Magazine article The Christian Century

Renewable Energy

Magazine article The Christian Century

Renewable Energy

Article excerpt

Andy, age nine, is jumping rope without a rope. "Is that your invisible jump rope?" his brother John asks him. "No," says Andy, "it's my happy rope!" Anticipating a promised hayride, Andy jumps his happy rope clear across the apple orchard we are visiting, the very picture of energy, and exuberance in all its four-foot, 50-pound, never-take-a-nap glory. Like his brother before him, he devotes the last hour of every evening to racing back and forth across the house. Then he goes to bed, his energy reserves not a whit depleted, with a parting remark of the sort one would like to preserve in a bottle: "We have a wonderful life, don't we?"

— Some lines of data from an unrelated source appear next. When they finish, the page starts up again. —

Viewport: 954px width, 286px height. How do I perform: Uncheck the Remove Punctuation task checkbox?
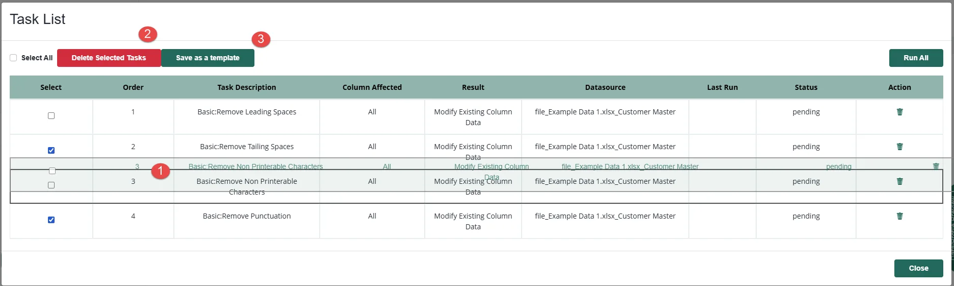click(x=51, y=220)
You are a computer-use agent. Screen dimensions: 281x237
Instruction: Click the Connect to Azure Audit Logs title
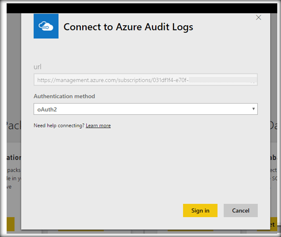tap(128, 27)
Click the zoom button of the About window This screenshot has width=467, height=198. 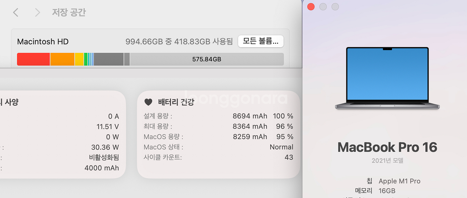click(x=335, y=7)
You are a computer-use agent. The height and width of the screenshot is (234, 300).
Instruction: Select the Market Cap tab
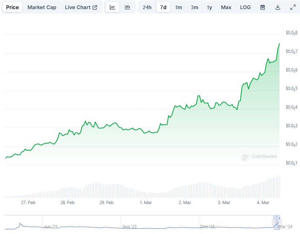point(42,7)
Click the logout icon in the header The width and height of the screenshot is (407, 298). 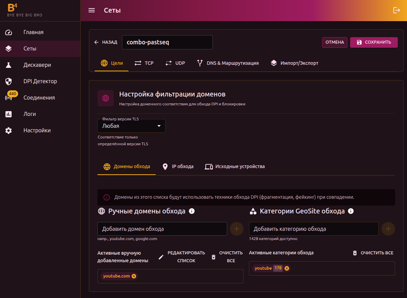click(x=396, y=10)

Energy, William Blake said, is eternal delight. But Blake was wrong; energy is a youthful, and therefore transient and corruptible, delight. Eternal delight reveals itself not when we possess energy in natural abundance, but when our energy is depleted and then mysteriously renewed by a source outside ourselves.

This lesson came home to John and Andy during the World Series. As if it weren't wondrous enough to see their beloved Red Sox come back from a 3-0 deficit and win the pennant from the Yankees in a four-game streak, there was the near hallucinatory spectacle of the Sox recovering the world championship after 86 years, under a colossal red moon in full eclipse. Emblematic was Red Sox pitcher Curt Schilling on the mound, bleeding from his foot like the Fisher king of Arthurian romance, after a makeshift procedure in which doctors used his own skin to hold a dislocated ankle tendon in place. Emblematic, too, was Curt Schilling at prayer in the dugout, and his postgame interview after game six of the ALCS did more than a legion of youth ministers, praise teams and high-octane catechists could do to make Christian faith compelling for young fans.

"Seven years ago I became a Christian, and tonight God did something amazing for me," Schilling said. "I tried to be as tough as I could and do it my way game one, and I think we all saw how that turned out. I knew that I wasn't going to be able to do this alone. And I prayed as hard as I could. I didn't pray to get a win or to make great pitches. I just prayed for the strength to go out there tonight and compete, and he gave me that. I can't explain to you what a feeling it was to be out there and to feel what I felt."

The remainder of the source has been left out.